Here are two flared lip open pontil super crude ones.


----------



## David E (Jun 19, 2005)

Rerence Fike, LIQUID OPODELDOC
 the John Tweedy catalog ca. 1760, included a penciled entry of the product. Also advertised 1834 and 1907
 Aqua 4 1/2"x 1 1/4"

 Dave


----------



## bearswede (Jun 19, 2005)

Been lookin' for one of those... Wanna let one loose?


 Ron


----------



## Road Dog (Jun 19, 2005)

I could not bear to part with them right now.


----------



## whiskeyman (Jun 20, 2005)

nice bottles ROADIE...
 I have a BIM smooth base one I dug back in '81...kept it all these years just cause I like it. It has such a "grabber" name that it got its hooks in me...


----------



## CALDIGR2 (Jun 20, 2005)

We used to dig lots of them back in the day. Early diggin' in Sacramento, California produced many hundreds of pontilled bottles of every description.
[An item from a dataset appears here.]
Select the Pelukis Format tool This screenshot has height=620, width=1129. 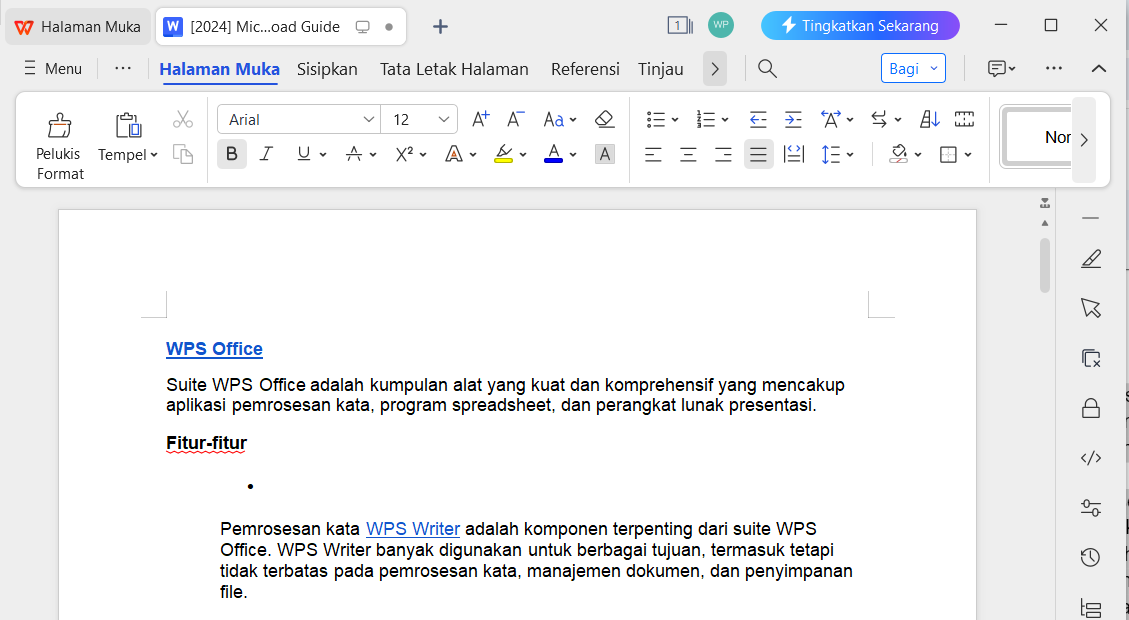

We still find 'em in the Sierra Gold Rush camps, and in San Francisco.


----------



## Steve/sewell (Feb 27, 2013)

Thought I would revive this post Rory. Great looking bottles and some input from members no longer with us and some that don't frequent the board anymore.. Here is my current collection of these bottles. A super early flared top that looks like a giant umbrella, a smaller more traditional flared lip and a rolled lip type which is quite old in its own right.All three have rough rod or blow pipe type pontil marks.The colors are Deep aqua blue,aqua and pale aqua.The one to the far left says right next to each other in two lines LIQUID OPODELDOC while on the other two LIQUID and OPODELDOC are on opposing sides.. All of the font is different making these three separate molds.


----------



## Steve/sewell (Feb 27, 2013)

2


----------



## Steve/sewell (Feb 27, 2013)

3


----------



## Steve/sewell (Feb 27, 2013)

4


----------



## Steve/sewell (Feb 27, 2013)

5 I love this one it is like a cutting wheel!!


----------



## Steve/sewell (Feb 27, 2013)

6


----------



## Steve/sewell (Feb 27, 2013)

7


----------



## Steve/sewell (Feb 27, 2013)

8


----------



## Steve/sewell (Feb 27, 2013)

From member David E the link he speaks of John Tweedy ......... http://ia701200.us.archive.org/28/items/2575049R.nlm.nih.gov/2575049R.pdf  Let the PDF load and then top right on the page is a Square download link with a downward facing arrow where you can pull the 38 page pamphlet down to your desk top for off line reading.
 The file is less then 1 meg and on a cable modem should take 3 seconds to complete.


----------



## Road Dog (Feb 27, 2013)

Excellent examples of those bottles Steve. Can't say I've seen tops like the ones on two of those.


----------



## sandchip (Feb 27, 2013)

Those are fantastic, including yours, Rory.  That big top looks like something off a Rushton and Aspinwall toothwash!  I think this thread started before I came on board, so thanks for resurrecting it, Steve.


----------



## Steve/sewell (Feb 27, 2013)

Thanks Jim and Rory,Next time I visit my sister in Florida I might have to visit each of you while heading or returning from down there. I have seen enough of both of your bottle collections to know what to expect.[]


----------



## Steve/sewell (Feb 27, 2013)

I see what you described Jim, the Rushton and Aspinwall toothwash bottle is great looking. Photo courtesy Hecklers.


----------